Comparison of protein-related omics technologies for drug target discovery

Feature	RNA-seq/scRNA-seq and expression proteomics	Functional proteomics	Ligandomics
Profiling capacity	Gene expression at mRNA or protein level	PPIs	Cell-binding protein ligands
Functional interaction	No	Yes	Yes
Protein subcellular location	All types of protein	Intracellular proteins	Extracellular cell-binding protein ligands
Quantification capacity	Yes: quantifies gene and protein expression	No	Yes: quantifies ligand-binding activity
Throughput capacity	Global mapping of gene and protein expression	Global mapping of bait-binding proteins	Global mapping of cell-binding ligands
Technology maturity	Well developed	Well developed	New/under development
Quantitative criteria for drug target selection	Differential expression in diseased versus healthy cells or tissues	Not available	Disease selectivity or ligand-binding activity ratio of diseased versus healthy cells
Target validation	qRT-PCR, immunohistochemistry, western blot, etc.	Individually verify PPIs by co-immunoprecipitation, protein pull-down assay, etc.	Binding assay with clonal phages, FIHC, functional assays with purified ligands, therapy assay with neutralizing pAbs
Major advantages	Highly efficient for global mapping Technologies are well developed Quantitative criteria for target selection Convenient to validate gene or protein expression	Maps functional activity rather than protein expression. Highly efficient mapping of bait-binding proteins TPP maps PPIs without AP/TAP	Global mapping of cell-wide binding ligands Binding activity quantification Disease selectivity as the quantitative criterion for target selection Multiple validation assays
Major limitations	Profiles gene/protein expression, but not function Target selection criterion is too inclusive and lacks stringency Functional validation is labor-intensive, time-consuming, and technically challenging	Maps PPIs one bait at a time by AP/TAP-MS Inability to compare diseased versus healthy cells No binding activity quantification No quantitative criteria for drug target selection Functional validation of identified targets is technically difficult	Immature technology; not yet widely used Cannot simultaneously identify ligand-binding receptors Relies on phage display-based technology with inherent limitations of protein folding and PTMs

Mass spectrometry-based functional proteomics

Mass spectrometry (MS)-based functional proteomics is one of the most efficient approaches to globally map PPIs. Briefly, bait proteins with an affinity tag are expressed in cultured cells where they complex directly or indirectly with other proteins and form interactomes that are subsequently affinity purified (AP) and identified by MS.¹⁰ Human interactomes for 338 bait proteins have been successfully mapped by AP-MS.¹¹ A major challenge of AP-MS is spurious protein purification, which generates a high degree of false positives. Tandem affinity purification (TAP), in which two different tags are attached to the same bait for sequential affinity purifications to eliminate nonspecific binding proteins, was developed to solve this problem.¹²

AP/TAP-MS has the following advantages: (i) efficient mapping of entire protein interactomes for hundreds of bait proteins to generate comprehensive PPI networks; (ii) identification of proteins with both direct or indirect binding to bait; and (iii) interactome formation in native intracellular environments, rather than cell lysates. However, the same advantages also limit the application to intracellular interactomes, rather than including LRIs on the cell surface (Table 1). Other drawbacks include mapping interactomes with one bait at a time and applicability restricted to cultured cells but not animal models.¹³ With the possible exception of cancer cell lines, it is often difficult to isolate sufficient quantities of diseased cells for large-scale AP/TAP-MS profiling ex vivo.¹⁴ Disease phenotypes can be lost in isolated primary cells during in vitro culture.¹⁵ As a result, AP/TAP-MS most efficiently maps physiological PPIs but suffers an inherently compromised capability to identify disease-associated therapeutic targets (Table 1).
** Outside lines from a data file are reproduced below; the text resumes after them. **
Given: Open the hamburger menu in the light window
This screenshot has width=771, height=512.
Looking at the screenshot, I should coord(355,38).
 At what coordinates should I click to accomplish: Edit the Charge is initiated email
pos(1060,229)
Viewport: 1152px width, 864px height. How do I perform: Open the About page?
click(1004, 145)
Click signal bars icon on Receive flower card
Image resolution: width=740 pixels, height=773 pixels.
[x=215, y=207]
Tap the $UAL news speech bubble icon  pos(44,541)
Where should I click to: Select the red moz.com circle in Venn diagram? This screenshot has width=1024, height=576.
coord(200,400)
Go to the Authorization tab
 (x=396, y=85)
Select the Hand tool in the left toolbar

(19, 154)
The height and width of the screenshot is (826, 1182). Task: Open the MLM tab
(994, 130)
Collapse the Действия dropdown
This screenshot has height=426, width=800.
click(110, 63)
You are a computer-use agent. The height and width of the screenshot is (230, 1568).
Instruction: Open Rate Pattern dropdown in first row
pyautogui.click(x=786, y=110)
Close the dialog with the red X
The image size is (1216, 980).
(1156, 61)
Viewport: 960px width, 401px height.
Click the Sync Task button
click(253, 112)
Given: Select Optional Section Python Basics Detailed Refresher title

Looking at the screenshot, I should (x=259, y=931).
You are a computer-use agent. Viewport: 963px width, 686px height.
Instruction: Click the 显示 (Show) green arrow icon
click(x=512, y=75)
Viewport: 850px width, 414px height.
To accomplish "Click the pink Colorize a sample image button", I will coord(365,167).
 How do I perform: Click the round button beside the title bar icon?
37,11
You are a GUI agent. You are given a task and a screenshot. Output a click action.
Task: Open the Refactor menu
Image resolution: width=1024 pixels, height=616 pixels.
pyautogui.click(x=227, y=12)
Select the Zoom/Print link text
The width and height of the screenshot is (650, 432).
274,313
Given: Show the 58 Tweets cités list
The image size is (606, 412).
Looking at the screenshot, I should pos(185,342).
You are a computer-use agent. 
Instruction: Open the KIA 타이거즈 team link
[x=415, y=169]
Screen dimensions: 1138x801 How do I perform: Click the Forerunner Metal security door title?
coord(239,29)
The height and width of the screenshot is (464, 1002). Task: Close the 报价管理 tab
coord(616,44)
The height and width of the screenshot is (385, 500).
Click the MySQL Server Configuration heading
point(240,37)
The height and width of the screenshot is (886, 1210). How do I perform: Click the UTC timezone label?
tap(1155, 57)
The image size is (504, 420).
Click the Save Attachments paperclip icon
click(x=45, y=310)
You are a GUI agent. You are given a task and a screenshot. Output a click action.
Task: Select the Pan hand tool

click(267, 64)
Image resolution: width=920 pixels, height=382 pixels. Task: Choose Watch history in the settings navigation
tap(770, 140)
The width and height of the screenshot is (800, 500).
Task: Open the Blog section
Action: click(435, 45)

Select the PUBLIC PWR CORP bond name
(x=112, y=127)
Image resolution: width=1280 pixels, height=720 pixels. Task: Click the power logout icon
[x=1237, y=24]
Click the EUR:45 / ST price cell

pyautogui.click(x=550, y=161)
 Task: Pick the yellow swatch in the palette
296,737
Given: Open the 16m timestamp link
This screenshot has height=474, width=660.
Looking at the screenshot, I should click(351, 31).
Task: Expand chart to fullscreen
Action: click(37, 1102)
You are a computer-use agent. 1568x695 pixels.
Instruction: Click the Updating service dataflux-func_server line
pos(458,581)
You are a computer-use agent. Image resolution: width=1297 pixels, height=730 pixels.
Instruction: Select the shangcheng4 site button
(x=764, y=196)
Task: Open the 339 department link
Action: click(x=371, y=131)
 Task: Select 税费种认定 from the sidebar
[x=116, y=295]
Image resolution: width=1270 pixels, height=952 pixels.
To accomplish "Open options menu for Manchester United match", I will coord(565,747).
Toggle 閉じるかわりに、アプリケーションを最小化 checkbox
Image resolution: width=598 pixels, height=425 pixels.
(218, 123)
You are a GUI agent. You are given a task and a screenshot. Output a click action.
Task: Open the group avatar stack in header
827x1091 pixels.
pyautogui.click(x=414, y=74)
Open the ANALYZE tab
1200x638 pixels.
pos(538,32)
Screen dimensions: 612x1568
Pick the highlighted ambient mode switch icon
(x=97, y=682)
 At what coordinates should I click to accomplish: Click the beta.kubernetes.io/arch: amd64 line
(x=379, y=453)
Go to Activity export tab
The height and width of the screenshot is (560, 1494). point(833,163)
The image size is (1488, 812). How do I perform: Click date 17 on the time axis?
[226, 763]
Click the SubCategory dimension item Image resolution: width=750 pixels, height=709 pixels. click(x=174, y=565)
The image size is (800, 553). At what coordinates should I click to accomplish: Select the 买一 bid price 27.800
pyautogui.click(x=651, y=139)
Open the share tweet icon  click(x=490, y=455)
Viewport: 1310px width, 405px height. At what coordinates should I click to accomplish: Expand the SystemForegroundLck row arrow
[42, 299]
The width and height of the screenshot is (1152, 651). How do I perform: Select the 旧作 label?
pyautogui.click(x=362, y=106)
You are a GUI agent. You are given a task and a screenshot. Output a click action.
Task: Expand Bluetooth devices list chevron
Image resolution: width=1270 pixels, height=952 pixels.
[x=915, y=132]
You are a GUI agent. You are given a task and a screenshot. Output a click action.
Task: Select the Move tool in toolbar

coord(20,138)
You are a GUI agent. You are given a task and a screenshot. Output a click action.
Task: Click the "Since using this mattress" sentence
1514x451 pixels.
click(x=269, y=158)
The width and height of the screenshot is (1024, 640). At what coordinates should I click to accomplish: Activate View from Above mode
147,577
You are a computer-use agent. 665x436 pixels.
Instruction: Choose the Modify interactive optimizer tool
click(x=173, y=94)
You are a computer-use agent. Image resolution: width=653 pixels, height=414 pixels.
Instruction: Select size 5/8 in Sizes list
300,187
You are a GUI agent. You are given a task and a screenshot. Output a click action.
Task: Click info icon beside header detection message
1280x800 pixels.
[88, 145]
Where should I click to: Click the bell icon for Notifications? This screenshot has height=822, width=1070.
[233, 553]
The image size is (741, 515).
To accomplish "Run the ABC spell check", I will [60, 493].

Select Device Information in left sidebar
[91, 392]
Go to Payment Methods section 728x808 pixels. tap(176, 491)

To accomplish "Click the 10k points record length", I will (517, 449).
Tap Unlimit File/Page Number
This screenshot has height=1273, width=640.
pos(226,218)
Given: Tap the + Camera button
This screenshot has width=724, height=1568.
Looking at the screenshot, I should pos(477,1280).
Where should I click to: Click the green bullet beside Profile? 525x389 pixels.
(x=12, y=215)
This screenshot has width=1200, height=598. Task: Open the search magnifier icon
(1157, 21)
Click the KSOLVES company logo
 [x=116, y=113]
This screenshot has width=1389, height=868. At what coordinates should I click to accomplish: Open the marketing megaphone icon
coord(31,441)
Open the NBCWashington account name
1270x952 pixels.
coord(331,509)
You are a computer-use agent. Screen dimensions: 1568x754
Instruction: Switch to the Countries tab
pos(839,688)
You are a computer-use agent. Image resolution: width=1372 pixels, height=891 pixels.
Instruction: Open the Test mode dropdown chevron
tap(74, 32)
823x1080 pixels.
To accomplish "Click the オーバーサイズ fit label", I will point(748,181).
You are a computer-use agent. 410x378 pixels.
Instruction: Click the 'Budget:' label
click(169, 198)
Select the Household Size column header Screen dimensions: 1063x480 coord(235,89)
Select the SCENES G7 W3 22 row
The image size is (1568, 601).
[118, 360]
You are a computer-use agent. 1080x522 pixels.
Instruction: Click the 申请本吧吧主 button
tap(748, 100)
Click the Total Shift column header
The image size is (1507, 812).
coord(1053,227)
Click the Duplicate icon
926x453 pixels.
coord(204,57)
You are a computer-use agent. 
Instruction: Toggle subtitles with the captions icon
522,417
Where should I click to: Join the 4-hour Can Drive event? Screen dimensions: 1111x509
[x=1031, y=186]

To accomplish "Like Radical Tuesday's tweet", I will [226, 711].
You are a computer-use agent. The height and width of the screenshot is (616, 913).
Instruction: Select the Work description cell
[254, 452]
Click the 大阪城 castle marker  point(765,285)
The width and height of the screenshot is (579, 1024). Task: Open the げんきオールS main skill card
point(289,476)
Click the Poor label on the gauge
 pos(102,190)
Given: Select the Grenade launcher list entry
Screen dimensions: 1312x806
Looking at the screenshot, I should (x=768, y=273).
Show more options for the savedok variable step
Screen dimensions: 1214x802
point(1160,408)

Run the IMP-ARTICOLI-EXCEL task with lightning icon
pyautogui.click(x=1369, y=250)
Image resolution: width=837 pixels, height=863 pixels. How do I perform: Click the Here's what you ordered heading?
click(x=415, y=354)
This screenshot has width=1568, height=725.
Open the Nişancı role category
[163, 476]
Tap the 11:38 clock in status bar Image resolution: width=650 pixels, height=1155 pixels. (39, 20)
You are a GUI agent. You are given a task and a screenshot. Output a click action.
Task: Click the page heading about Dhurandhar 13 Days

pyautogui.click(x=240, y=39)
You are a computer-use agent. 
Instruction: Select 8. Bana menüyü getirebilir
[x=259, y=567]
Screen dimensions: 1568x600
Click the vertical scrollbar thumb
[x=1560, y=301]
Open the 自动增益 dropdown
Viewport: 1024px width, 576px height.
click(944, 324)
To circumvent the requirement of chemical modifications or affinity tags, advanced proteomics methods, such as thermal proteome profiling (TPP), solvent-induced protein precipitation (SIP), and limited proteolysis (LiP), have been developed to profile intracellular protein interactions with SM ligands, drugs, or metabolites.^16–18 Advanced TPP was further developed to map intracellular PPIs without AP/TAP or to quantify the binding affinity of SM ligand–target interactions.^19,20

Other technologies of functional proteomics

Several other technologies have been developed to discover PPIs. The yeast two-hybrid system (Y2H) is a molecular technology that has been successfully used to identify many binding proteins, as previously reviewed.²¹ The limitations of Y2H are time-consuming and labor-intensive screening procedures with one bait at a time, detection of PPIs in yeast but not mammalian cells, and high rates of false positives because of overexpression of both bait and prey proteins in the same yeast cells.²¹

Protein microarray is another technology to detect binding proteins using surface-immobilized arrays of antibodies, proteins, or peptides.²² However, technical issues, such as protein purification, impurity, and stability, present practical challenges for the preparation of thousands of different antibodies or bait proteins. Additionally, inflexibility of the bait proteins on microarray plates, limited detection sensitivity, and interactome formation in cell lysates but not the native cytoplasm also hinder the widespread application of the technique.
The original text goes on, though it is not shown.